> **Fragmento del texto**:

Un nuevo chaparrón furioso. Llueve y cada tanto las gotas repiquetean en el vidrio. El sillón rojo apunta hacia ventanal. Escenario ideal para una obra maestra. En la mesita ratona esperan dos libros. Es época de policiales, y la duda pasa por Juan Sasturain o Sergio Olguín. Los de Vázquez Montalbán y Henning Mankel ya reposan, aún tibios, en el estante de los gozados con avaricia. También aguardan en la compu el episodio de Bron/Broen y la peli griega The Other Me. Patricia los recomendó sin saber que serían el más sabroso manjar para una noche en que los cielos descargaran su saña, allá afuera.

Porque a pesar de todo, llega la noche. Esa noche de asado. La lluvia que cae sobre el techo galvanizado, que con sus sinusoides genera una cortina intermitente sólo traspasada por el haz de luz que llega desde lejos. El chardonnay bien frío parece haber nacido de esas gotas brillosas que caen del cielo. La copa no se vacía por arte de magia. La garganta no se templa sólo con la bebida, más helada que la noche. La radio replica un relato futbolístico que llega desde el otro lado del río. Resulta extemporáneo. Lo es. Y cuando el volumen se reprime, el silencio impacta, como durante toda esa aguda y prolongada tormenta, aunque las brasas de la parrilla decoren los espacios y estimulen el paladar que entrará en éxtasis apenas un rato después… 


Pasó la noche. No pasó la tormenta. Le quedan retazos, chubascos entrecortados, chaparrones pesados intercalados con silencios fríos que calan los huesos. ¿Por qué será que los reportes meteorológicos mencionan que «mejorará» el clima, cuándo insinúan que se detendrá la lluvia? ¿Desde cuándo es mejor o peor que no llueva?

> **Ejercicios**:
1. Reproduce sin cambios todo lo que va, en el texto sobre la tormenta, desde "Un nuevo chaparrón" hasta "saña, allá afuera.".
2. Retoma el texto sobre la noche de tormenta y sigue escribiéndolo a partir de su última oración.

[Entradas de datos recopiladas]
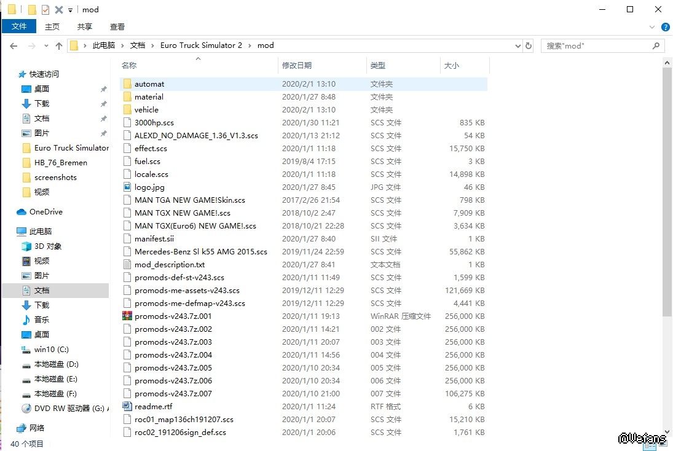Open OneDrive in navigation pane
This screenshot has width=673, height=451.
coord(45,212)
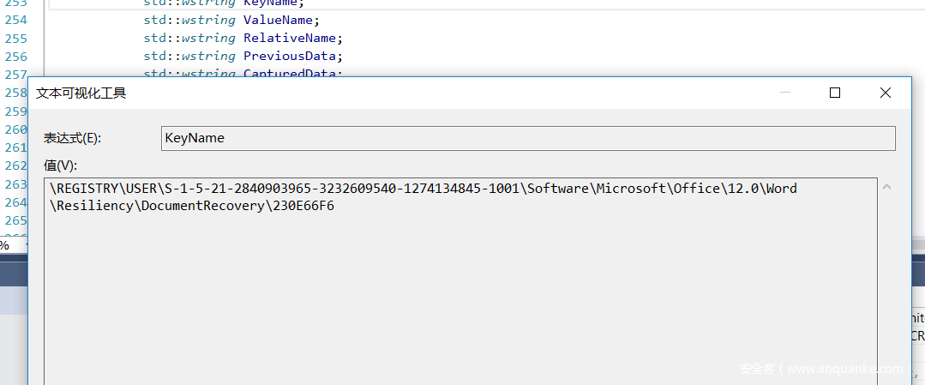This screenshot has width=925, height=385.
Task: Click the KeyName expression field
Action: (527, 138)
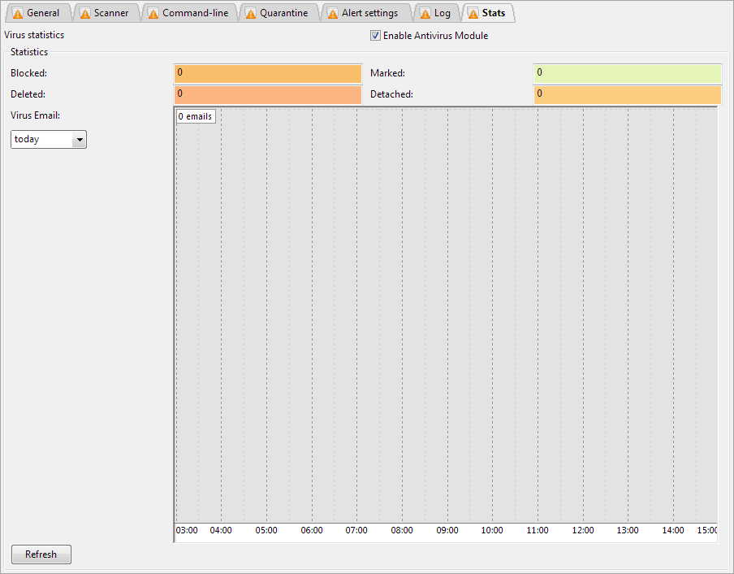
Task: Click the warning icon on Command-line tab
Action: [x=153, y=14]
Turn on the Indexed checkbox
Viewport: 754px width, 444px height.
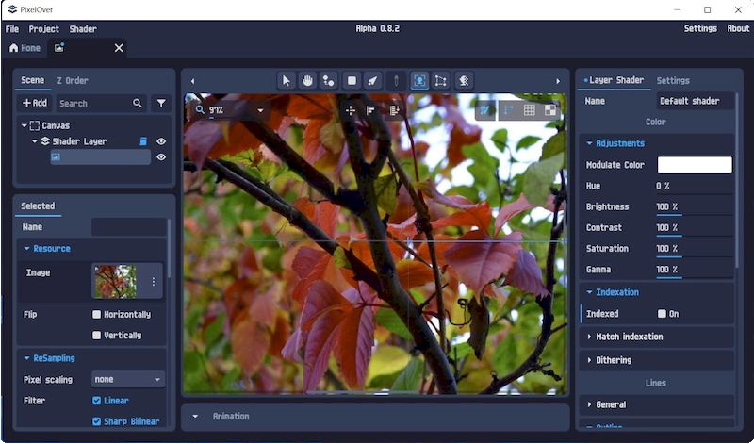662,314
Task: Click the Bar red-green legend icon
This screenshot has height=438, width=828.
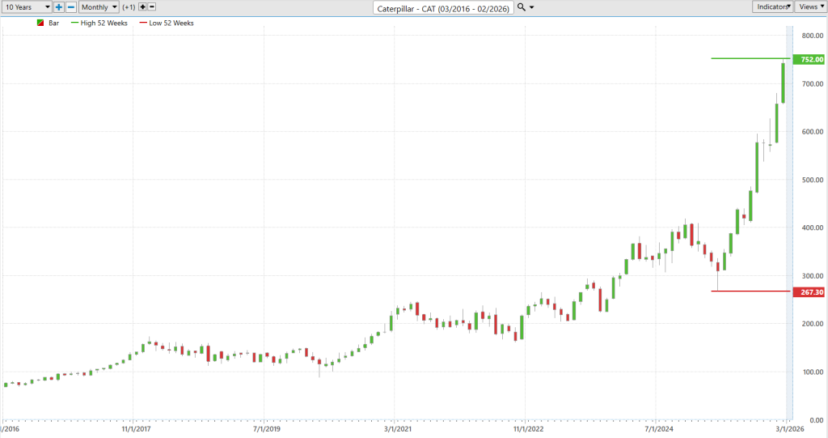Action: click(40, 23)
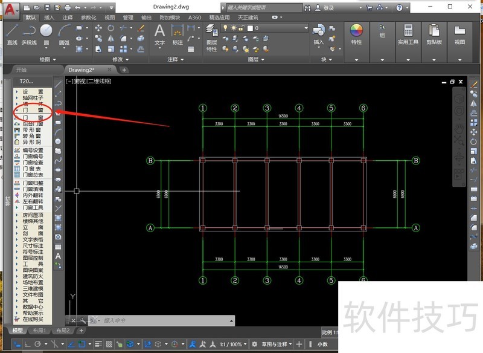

> **Soluciones**:
1.
Un nuevo chaparrón furioso. Llueve y cada tanto las gotas repiquetean en el vidrio. El sillón rojo apunta hacia ventanal. Escenario ideal para una obra maestra. En la mesita ratona esperan dos libros. Es época de policiales, y la duda pasa por Juan Sasturain o Sergio Olguín. Los de Vázquez Montalbán y Henning Mankel ya reposan, aún tibios, en el estante de los gozados con avaricia. También aguardan en la compu el episodio de Bron/Broen y la peli griega The Other Me. Patricia los recomendó sin saber que serían el más sabroso manjar para una noche en que los cielos descargaran su saña, allá afuera.

2.
Ahora garúa y la caminata es propicia. El repiqueteo en la capucha del camperón remite a una lejana función amatoria en el alma de una carpa. Unos árboles raquíticos dejan que sus ramas imiten la ruta del viento. Están pelados. Sutiles invasores entre leguminosas que en pleno invierno se reinventan con unas flores que le roban el amarillo a la savia.

El camino hacia la playa es lento. En el fondo se divisa el mar que le imita la tonalidad a las nubes. Vuelve a llover, una vez más. Los botecos sobre la arena húmeda, exhuman soledad absoluta y es extraordinario que el vendaval no haya hurtado el cartel que anuncia tortas fritas: da para ilusionarse, para caer de inmediato en la realidad, para cavilar que mordisquear esa masa con chicarrón sería fantástico. Mirando el mar, que ya está ahí, al alcance de unos pocos pasos sobre la arena.  

Aminora la lluvia y el temporal entreabre las ventanas de una caminata contra el viento. Se siente su fuerza, resiste en cada paso. Cada soplido que se filtra por el abrigo, la insistencia del viento en clavarse en resquicios de piel expuesta. Esa hendija entre el gorro y el cuello de lana que sólo admite los imprescindibles anteojos.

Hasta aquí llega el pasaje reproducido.